The human H+-K+-ATPase, ATP1AL1, belongs to the subgroup of nongastric, K+-transporting ATPases. In concert with the structurally related gastric H+-K+-ATPase, it plays a major role in K+ reabsorption in various tissues, including colon and kidney. Physiological and immunocytochemical data suggest that the functional heteromeric ion pumps are usually found in the apical plasma membranes of renal epithelial cells. However, the low expression levels of characteristic nongastric ion pumps makes it difficult to verify their spatial distribution in vivo. To investigate the sorting behavior of ATP1AL1, we expressed this pump by stable transfection in MDCK and LLC-PK1 renal epithelial cell lines. Stable interaction of ATP1AL1 with either the endogenous Na+-K+-ATPase β-subunit or the gastric H+-K+-ATPase β-subunit was tested by confocal immunofluorescence microscopy and surface biotinylation. In cells transfected with ATP1AL1 alone, the α-subunit accumulated intracellularly, consistent with its inability to assemble and travel to the plasma membrane with the endogenous Na+-K+-ATPase β-subunit. Cotransfection of ATP1AL1 with the gastric H+-K+-ATPase β-subunit resulted in plasma membrane localization of both pump subunits.
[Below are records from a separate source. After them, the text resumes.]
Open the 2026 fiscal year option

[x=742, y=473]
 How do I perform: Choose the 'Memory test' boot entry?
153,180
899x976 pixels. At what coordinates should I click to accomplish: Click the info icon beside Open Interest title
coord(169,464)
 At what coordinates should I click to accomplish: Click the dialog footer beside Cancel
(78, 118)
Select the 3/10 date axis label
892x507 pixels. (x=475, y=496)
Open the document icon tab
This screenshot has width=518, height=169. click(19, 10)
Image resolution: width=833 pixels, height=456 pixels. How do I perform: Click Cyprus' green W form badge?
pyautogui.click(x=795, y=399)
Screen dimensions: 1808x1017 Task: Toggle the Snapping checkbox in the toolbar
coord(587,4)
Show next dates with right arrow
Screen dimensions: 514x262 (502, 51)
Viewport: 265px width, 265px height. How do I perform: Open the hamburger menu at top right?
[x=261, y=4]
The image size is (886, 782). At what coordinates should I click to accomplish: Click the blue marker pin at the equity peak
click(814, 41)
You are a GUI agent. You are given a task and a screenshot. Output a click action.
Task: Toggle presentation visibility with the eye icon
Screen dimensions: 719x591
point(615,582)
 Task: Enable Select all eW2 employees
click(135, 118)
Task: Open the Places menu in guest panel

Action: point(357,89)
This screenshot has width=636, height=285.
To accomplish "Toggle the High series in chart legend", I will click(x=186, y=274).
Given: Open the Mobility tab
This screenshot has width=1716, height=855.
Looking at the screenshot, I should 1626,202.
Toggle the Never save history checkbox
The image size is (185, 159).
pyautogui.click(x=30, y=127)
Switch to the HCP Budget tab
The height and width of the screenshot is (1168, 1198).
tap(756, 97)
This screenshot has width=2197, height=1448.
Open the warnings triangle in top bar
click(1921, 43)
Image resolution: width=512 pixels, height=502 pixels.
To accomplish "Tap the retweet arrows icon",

In cotransfected MDCK cells the heteromeric ion pump was predominantly polarized to the apical plasma membrane. Functional expression of ATP1AL1 was confirmed by 86Rb+uptake measurements. In contrast, cotransfected LLC-PK1cells accumulate ATP1AL1 at the lateral membrane. The distinct polarization of ATP1AL1 indicates that the α-subunit encodes sorting information that is differently interpreted by cell type-specific sorting mechanisms.